Sunday 23 December 2018

An Ocean From A Wet Dishcloth

I am frankly amazed that so much information can be extracted from a light weight novel like Poul Anderson's The High Crusade:

the Nine Worthies and a comparison with GK Chesterton;

the Third Heaven and comparisons with Dante and Milton;

the contrast between adventure fiction and speculative fiction but also their incorporation into a single future history series here;

comparisons with ERB and Michael Moorcock here;

medieval and modern concepts of survival after death here.

I will continue to reread and post about this novel as Christmas festivities allow. (An academic once said to me that we lose about a week at Christmas.)

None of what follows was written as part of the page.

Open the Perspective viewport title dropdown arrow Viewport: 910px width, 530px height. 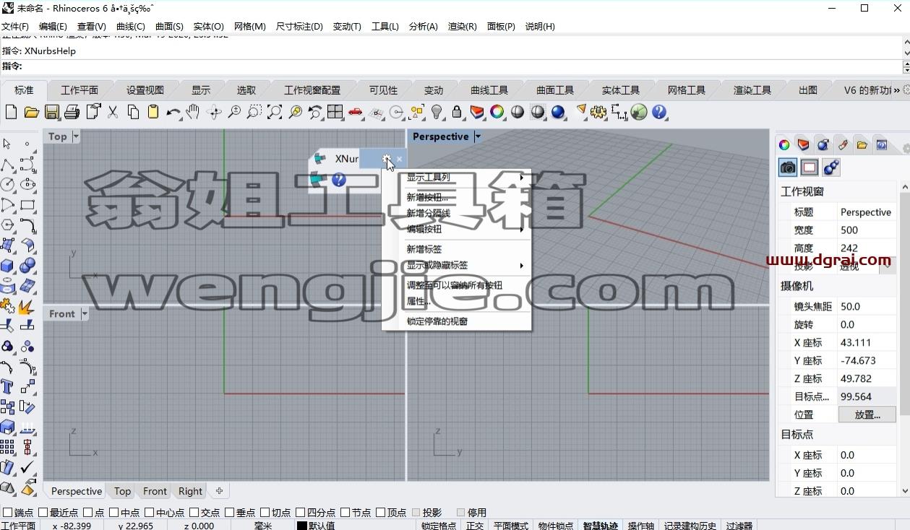(x=477, y=136)
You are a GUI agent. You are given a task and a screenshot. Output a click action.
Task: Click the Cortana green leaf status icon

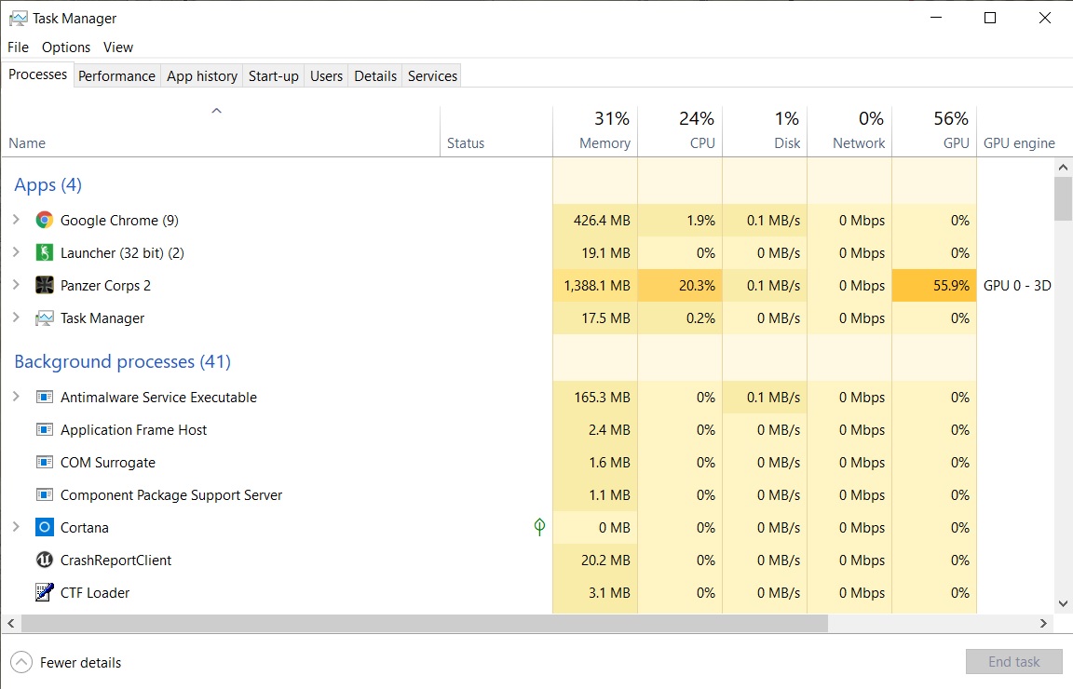pos(539,526)
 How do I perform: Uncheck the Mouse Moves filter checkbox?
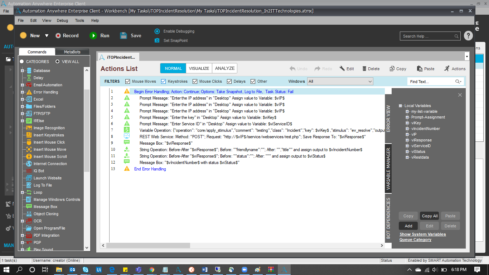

Johan might submit a second article. Hopefully, Nygel and Ali, either independently or jointly, will review a Trygve Yamamura novel in the New Year. We approach the end of the second decade of the third millennium of our era.

The title of this post is taken from an obscure sf story.

1 comment:

Sean M. Brooks said...

Kaor, Paul!

I was very interested to learn Nygel or Ali (who is new to me) might review one of Anderson's Trygve Yamamura novels. I hope they do!

And I don't think a novel with strong flashes of humor, such as THE HIGH CRUSADE, has to be classified as "lightweight." I don't believe humor and seriousness of thought cannot be found in the same works. Or that it is somehow contradictory for that to happen.